[Saved data entries]
- - - - -

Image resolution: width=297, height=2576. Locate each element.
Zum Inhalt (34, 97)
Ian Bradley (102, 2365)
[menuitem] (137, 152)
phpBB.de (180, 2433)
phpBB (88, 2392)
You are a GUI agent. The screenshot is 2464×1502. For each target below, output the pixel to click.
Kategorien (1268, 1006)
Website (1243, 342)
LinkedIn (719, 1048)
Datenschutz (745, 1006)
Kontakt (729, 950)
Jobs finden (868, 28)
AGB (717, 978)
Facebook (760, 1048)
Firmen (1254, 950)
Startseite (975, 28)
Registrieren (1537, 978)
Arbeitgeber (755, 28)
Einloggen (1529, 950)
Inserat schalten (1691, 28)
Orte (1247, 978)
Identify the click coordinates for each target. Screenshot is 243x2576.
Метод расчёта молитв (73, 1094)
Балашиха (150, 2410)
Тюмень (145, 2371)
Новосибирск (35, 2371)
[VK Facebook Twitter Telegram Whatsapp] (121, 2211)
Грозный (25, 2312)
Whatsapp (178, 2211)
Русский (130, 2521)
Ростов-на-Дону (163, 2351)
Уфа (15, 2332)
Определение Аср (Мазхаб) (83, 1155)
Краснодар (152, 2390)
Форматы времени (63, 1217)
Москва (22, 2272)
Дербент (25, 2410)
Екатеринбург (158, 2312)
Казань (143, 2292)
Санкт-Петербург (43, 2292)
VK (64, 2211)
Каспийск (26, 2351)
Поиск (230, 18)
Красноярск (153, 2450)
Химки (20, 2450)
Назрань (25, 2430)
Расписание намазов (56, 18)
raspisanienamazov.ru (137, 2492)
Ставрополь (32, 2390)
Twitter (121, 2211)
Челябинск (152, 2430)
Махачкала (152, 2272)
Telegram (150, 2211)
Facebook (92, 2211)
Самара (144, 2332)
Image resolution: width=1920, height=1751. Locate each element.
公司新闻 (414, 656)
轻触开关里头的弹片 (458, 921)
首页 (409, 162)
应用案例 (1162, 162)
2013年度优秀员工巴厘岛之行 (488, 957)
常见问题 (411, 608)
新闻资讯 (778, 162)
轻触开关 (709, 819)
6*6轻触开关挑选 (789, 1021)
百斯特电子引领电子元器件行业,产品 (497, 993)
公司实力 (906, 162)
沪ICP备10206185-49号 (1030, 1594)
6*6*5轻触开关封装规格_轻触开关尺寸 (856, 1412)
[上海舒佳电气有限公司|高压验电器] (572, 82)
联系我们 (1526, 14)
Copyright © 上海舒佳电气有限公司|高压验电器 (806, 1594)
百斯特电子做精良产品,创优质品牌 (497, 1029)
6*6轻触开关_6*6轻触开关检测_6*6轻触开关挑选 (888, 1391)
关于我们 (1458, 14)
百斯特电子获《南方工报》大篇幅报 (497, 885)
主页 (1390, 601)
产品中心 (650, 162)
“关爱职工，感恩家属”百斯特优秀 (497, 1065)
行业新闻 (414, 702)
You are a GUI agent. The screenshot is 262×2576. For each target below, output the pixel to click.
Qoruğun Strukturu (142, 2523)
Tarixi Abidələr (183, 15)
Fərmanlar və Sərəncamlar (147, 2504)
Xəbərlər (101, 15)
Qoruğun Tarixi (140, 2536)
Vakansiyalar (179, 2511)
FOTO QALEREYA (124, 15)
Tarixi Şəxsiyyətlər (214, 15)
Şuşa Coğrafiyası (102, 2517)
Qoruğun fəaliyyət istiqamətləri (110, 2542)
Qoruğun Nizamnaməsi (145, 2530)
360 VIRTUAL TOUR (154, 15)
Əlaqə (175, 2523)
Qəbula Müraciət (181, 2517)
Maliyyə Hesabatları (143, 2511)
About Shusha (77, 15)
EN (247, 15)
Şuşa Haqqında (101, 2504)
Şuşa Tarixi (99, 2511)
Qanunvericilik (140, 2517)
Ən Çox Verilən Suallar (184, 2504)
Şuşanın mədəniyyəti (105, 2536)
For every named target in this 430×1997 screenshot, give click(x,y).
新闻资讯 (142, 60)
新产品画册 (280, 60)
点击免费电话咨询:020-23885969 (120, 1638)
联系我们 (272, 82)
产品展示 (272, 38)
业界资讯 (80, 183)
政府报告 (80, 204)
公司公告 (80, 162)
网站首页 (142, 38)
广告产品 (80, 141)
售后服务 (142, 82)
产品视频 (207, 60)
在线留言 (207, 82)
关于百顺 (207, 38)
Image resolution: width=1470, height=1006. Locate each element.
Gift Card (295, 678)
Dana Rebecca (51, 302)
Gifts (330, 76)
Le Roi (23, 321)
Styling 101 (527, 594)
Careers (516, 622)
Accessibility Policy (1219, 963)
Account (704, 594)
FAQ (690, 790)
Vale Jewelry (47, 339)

- - - - -

WHAT YOU WILL DO:
From the records above, give again exactly the lines running from the line with "Санкт-Петербург (43, 2292)" to the line with "Tarixi Şəxsiyyətlər (214, 15)", inclusive.

YOUR RESPONSE:
Санкт-Петербург (43, 2292)
VK (64, 2211)
Каспийск (26, 2351)
Поиск (230, 18)
Красноярск (153, 2450)
Химки (20, 2450)
Назрань (25, 2430)
Расписание намазов (56, 18)
raspisanienamazov.ru (137, 2492)
Ставрополь (32, 2390)
Twitter (121, 2211)
Челябинск (152, 2430)
Махачкала (152, 2272)
Telegram (150, 2211)
Facebook (92, 2211)
Самара (144, 2332)
Image resolution: width=1920, height=1751. Locate each element.
公司新闻 (414, 656)
轻触开关里头的弹片 (458, 921)
首页 (409, 162)
应用案例 (1162, 162)
2013年度优秀员工巴厘岛之行 (488, 957)
常见问题 (411, 608)
新闻资讯 (778, 162)
轻触开关 (709, 819)
6*6轻触开关挑选 (789, 1021)
百斯特电子引领电子元器件行业,产品 (497, 993)
公司实力 (906, 162)
沪ICP备10206185-49号 (1030, 1594)
6*6*5轻触开关封装规格_轻触开关尺寸 (856, 1412)
[上海舒佳电气有限公司|高压验电器] (572, 82)
联系我们 (1526, 14)
Copyright © 上海舒佳电气有限公司|高压验电器 (806, 1594)
百斯特电子做精良产品,创优质品牌 (497, 1029)
6*6轻触开关_6*6轻触开关检测_6*6轻触开关挑选 (888, 1391)
关于我们 (1458, 14)
百斯特电子获《南方工报》大篇幅报 (497, 885)
主页 (1390, 601)
产品中心 (650, 162)
“关爱职工，感恩家属”百斯特优秀 (497, 1065)
行业新闻 (414, 702)
You are a GUI agent. The screenshot is 262×2576. For each target below, output the pixel to click.
Qoruğun Strukturu (142, 2523)
Tarixi Abidələr (183, 15)
Fərmanlar və Sərəncamlar (147, 2504)
Xəbərlər (101, 15)
Qoruğun Tarixi (140, 2536)
Vakansiyalar (179, 2511)
FOTO QALEREYA (124, 15)
Tarixi Şəxsiyyətlər (214, 15)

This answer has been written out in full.